Bukan dalam artian harus menjadi orang yang terjun di bidang ke-militer-an. Akan tetapi, saya ingin menjadi pribadi yang sangat independen, dan disiplin seperti Ayah. Mungkin saat ini, telah banyak sifat dan kebiasaan Ayah yang diturunkan kepada saya, akan tetapi, saya ingin 100% seperti ayah, dalam hal independen dan mandiri, juga disiplin.
Ayah bisa dikatakan sangat neat-freak, hanya setitik noda di dinding atau segumpal debu di lantai bisa membuat beliau cerewet setengah mati.
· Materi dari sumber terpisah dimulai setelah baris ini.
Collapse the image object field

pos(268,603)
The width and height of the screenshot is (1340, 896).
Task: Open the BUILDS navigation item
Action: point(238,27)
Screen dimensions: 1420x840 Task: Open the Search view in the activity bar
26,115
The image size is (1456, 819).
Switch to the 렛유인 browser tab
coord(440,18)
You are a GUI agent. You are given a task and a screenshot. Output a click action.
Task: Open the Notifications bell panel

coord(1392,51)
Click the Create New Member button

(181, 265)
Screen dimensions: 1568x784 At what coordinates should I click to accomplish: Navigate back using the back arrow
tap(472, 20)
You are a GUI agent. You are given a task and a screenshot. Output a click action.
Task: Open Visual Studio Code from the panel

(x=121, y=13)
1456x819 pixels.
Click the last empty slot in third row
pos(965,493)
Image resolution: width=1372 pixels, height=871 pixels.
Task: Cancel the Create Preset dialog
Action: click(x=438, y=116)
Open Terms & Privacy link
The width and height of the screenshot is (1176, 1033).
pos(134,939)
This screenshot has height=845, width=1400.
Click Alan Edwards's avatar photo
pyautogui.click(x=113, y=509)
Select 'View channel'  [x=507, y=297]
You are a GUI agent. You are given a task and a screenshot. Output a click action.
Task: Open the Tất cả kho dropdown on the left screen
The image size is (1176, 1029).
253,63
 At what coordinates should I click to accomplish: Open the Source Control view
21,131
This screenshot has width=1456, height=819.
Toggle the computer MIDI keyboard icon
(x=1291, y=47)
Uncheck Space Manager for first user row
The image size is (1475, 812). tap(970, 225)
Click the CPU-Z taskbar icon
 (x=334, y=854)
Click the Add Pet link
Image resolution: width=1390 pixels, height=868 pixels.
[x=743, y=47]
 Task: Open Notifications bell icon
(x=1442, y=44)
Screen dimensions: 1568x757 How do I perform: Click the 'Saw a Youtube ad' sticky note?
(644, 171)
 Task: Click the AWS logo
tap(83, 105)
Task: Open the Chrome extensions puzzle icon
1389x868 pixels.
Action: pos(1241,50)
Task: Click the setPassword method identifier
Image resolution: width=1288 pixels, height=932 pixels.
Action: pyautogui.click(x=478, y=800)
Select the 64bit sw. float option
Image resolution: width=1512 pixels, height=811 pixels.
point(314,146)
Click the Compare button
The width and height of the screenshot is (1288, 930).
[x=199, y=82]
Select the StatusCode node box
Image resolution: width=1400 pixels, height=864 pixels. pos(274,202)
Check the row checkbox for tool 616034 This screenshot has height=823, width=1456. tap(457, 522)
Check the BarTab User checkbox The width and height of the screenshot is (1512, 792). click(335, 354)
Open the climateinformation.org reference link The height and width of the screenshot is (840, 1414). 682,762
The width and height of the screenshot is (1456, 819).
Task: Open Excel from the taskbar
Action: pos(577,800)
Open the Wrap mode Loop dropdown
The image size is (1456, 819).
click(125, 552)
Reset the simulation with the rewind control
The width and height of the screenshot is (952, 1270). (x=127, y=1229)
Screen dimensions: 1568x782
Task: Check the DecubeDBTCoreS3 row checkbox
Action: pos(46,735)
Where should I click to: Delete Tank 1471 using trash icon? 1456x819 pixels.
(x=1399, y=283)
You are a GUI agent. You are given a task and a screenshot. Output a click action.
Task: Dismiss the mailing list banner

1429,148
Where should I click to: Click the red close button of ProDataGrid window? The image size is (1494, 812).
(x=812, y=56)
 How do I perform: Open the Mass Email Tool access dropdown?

Kadang juga orang rumah dibuat jengkel dengan sifatnya yang ini. Akan tetapi, akhir-akhir ini aku kagum akan sifat beliau yang satu ini, siapa lagi yang akan sadar dan aware dan berpikir panjang kalau debu itu nanti bisa membuat sulit pernapasan bila dibiarkan? atau setitik noda itu akan membesar dan membuat biaya pembersihanya semakin besar? Ah, Ayah memang benar-benar rapi.
Lalu saya teringat salah satu pertanyaan yang diberikan pada saya hampir setahun yang lalu, saat saya sedang melakukan fit and proper test untuk pencalonan diri menjadi Ketua Himpunan. Pertanyaan-nya sangat sederhana:
"Siapakah pemimpin idolamu?"
mendadak saya merasa sangat bodoh. saat itu saya menjawab "Soekarno", karena sifatnya yang idealis, dan tahu betul apa yang dibutuhkan negaranya.
Harusnya tidak perlu jauh-jauh, meskipun (akan) terdengar seperti pencitraan, tetapi seharusnya jawaban saya adalah: "Ayah."